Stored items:
+ + + + + + +
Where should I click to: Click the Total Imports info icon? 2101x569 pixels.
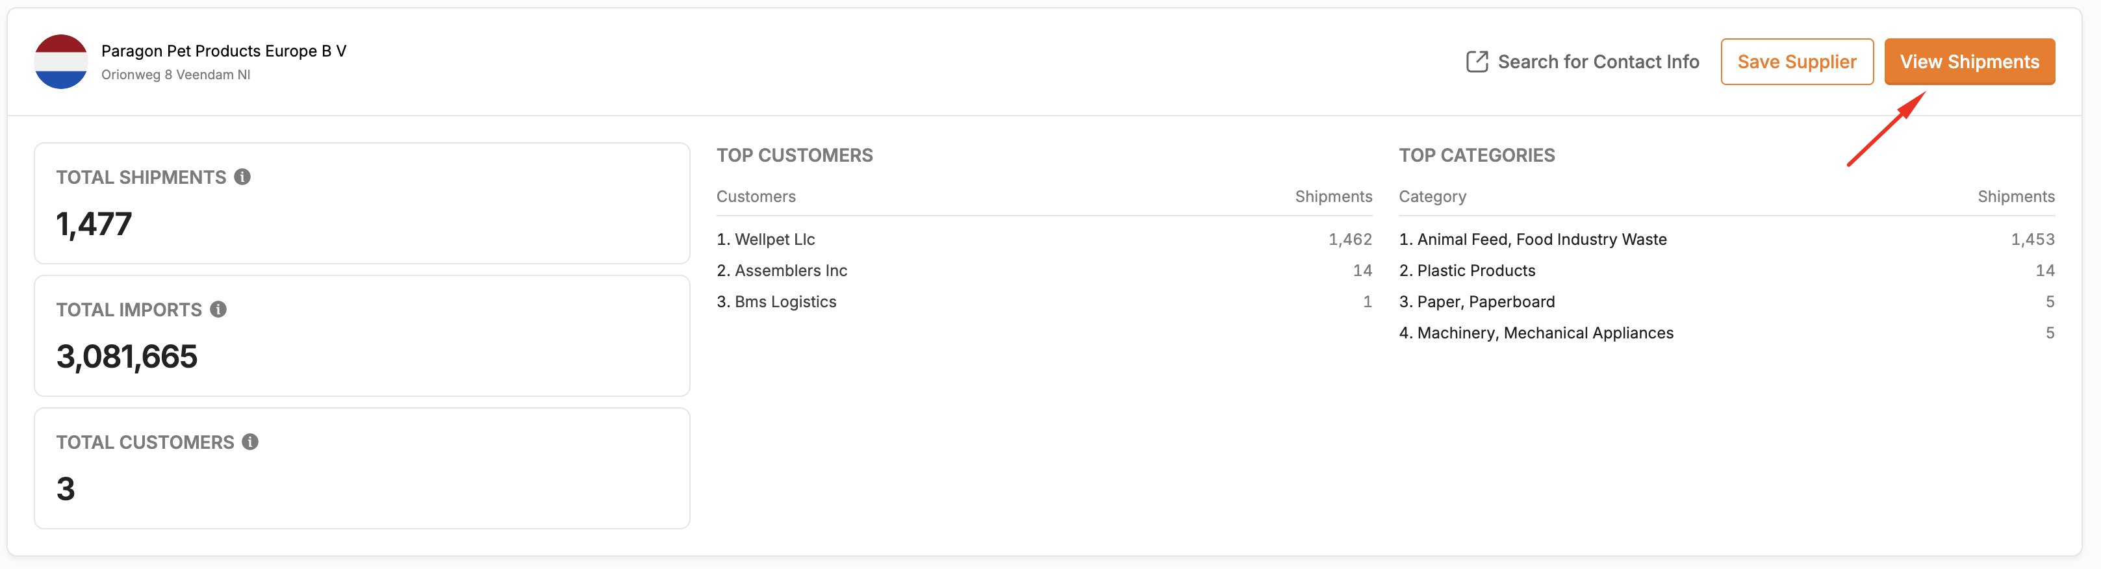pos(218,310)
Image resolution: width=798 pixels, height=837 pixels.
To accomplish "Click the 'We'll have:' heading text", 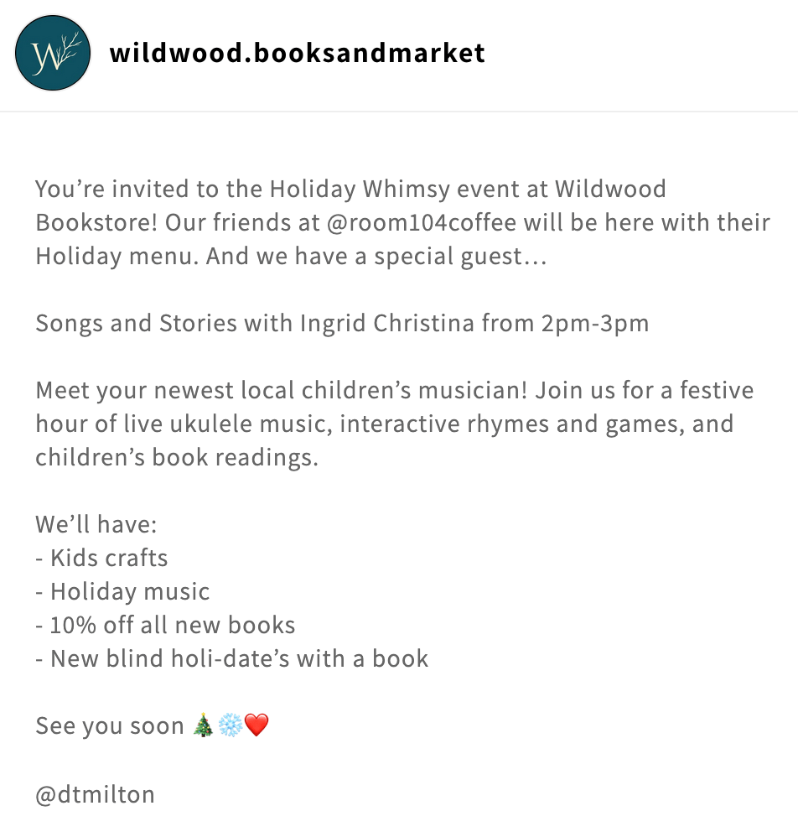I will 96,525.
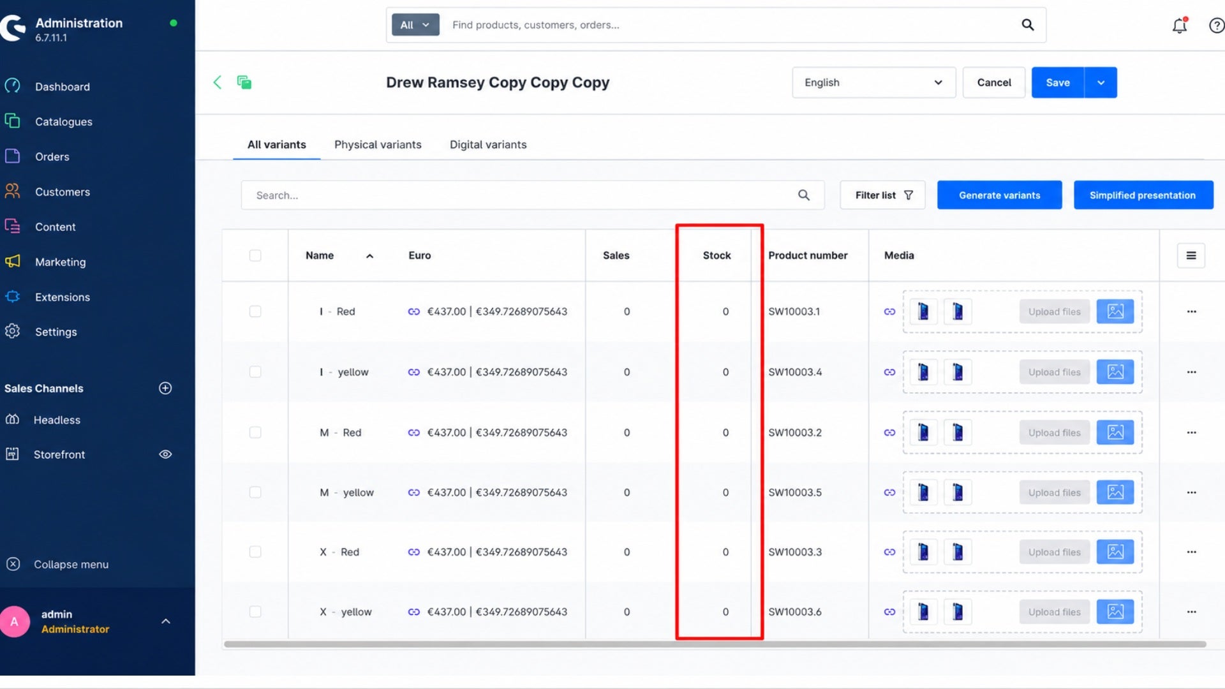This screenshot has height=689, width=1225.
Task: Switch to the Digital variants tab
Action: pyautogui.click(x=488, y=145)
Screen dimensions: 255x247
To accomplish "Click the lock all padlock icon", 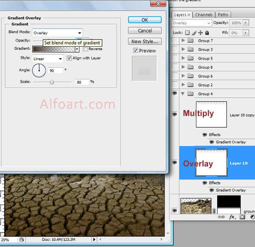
+ + + + + + +
--- WORK TO COMPLETE ---
Only the lines from the first line of the entries through the line containing "Image resolution: width=798" should be output, exactly as they are, without pictures.

--- WRITTEN REPLY ---
Where should I click to: Click the Total Imports info icon? 2101x569 pixels.
pos(218,310)
Image resolution: width=798 pixels, height=837 pixels.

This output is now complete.